Он замолчал, не желая рассказывать подробности, а Женька за него продолжил:
– Понятно, и у вас состояние аффекта, да? В руках кортик, вы ударили ей в грудь и сломали набалдашник ручки, а оттуда посыпались камни. Где они, Леня? – спросил Евгений. – Нам всем это очень интересно.
– Я их выкинул в реку, – сказал Леонид. – Я не собирался ее грабить, они случайно вывалились, они были мне не нужны. Выйдя из каюты, я просто их выкинул в реку.
– Как ты мог! – закричал на него Джон. – Это было мое наследство, это мое, ты не смел их выкидывать! Я тридцать лет видел эти сны, я тридцать лет в них жил, а ты все испортил!

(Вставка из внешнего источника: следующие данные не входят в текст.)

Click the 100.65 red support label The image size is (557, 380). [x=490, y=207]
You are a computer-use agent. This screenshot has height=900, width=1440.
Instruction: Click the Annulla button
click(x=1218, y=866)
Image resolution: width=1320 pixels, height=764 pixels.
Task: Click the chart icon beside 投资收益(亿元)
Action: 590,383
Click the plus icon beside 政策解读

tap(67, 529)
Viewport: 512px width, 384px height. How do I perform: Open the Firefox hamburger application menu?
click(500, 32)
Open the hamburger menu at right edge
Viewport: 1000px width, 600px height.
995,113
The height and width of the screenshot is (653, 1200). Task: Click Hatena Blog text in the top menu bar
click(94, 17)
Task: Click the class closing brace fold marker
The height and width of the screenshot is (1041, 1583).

Никто не понял, о каких снах кричал американец, но Женьке все это уже было не интересно. Все ясно и просто. Гораздо интереснее сейчас были голубые глаза, что так пристально смотрели все это время на него, и он даже заставлял себя отвернуться, чтобы не сбиваться от их сияния.
Москва, 8 декабря 1953
Мария Федоровна Андреева
За окном бушевала вьюга, в Москве в этом году чересчур снежно, тротуары завалены сугробами, и пройти невозможно. Мария в свои восемьдесят пять лет была очень подвижна, но зима, гололед, и вот дети, пионеры, тимуровцы напросились помогать. Приходят раз в неделю, и в магазин сбегают, и полы помоют, и даже пыль с книг протрут, чудо-ребята. Ей же очень нравилось садиться после всех хлопот с ними за один стол и пить чай с сушками. Дети были настолько благодарными слушателями, что иногда Мария мысленно отправлялась в те времена, когда была обожаема и любима – публикой, мужчинами и режиссерами. Они словно помогали ей вновь оказаться в том времени, когда все было важно, когда революция шла бок о бок с любовью, а смерть – это было что-то далекое и невозможное.
И вот сейчас она с нетерпением выглядывала в окно, стараясь увидеть долгожданных гостей. Они показались из-за угла, согнувшись от сильного ветра, двое мальчиков. Она их знала, эти мальчишки уже бывали у нее раньше, и незнакомая ей до этого полная девочка.
– Здравствуйте, Мария Федоровна! – с порога прокричали мальчишки и, пока не сняли свои пальто, поинтересовались: – Может, в магазин сходить?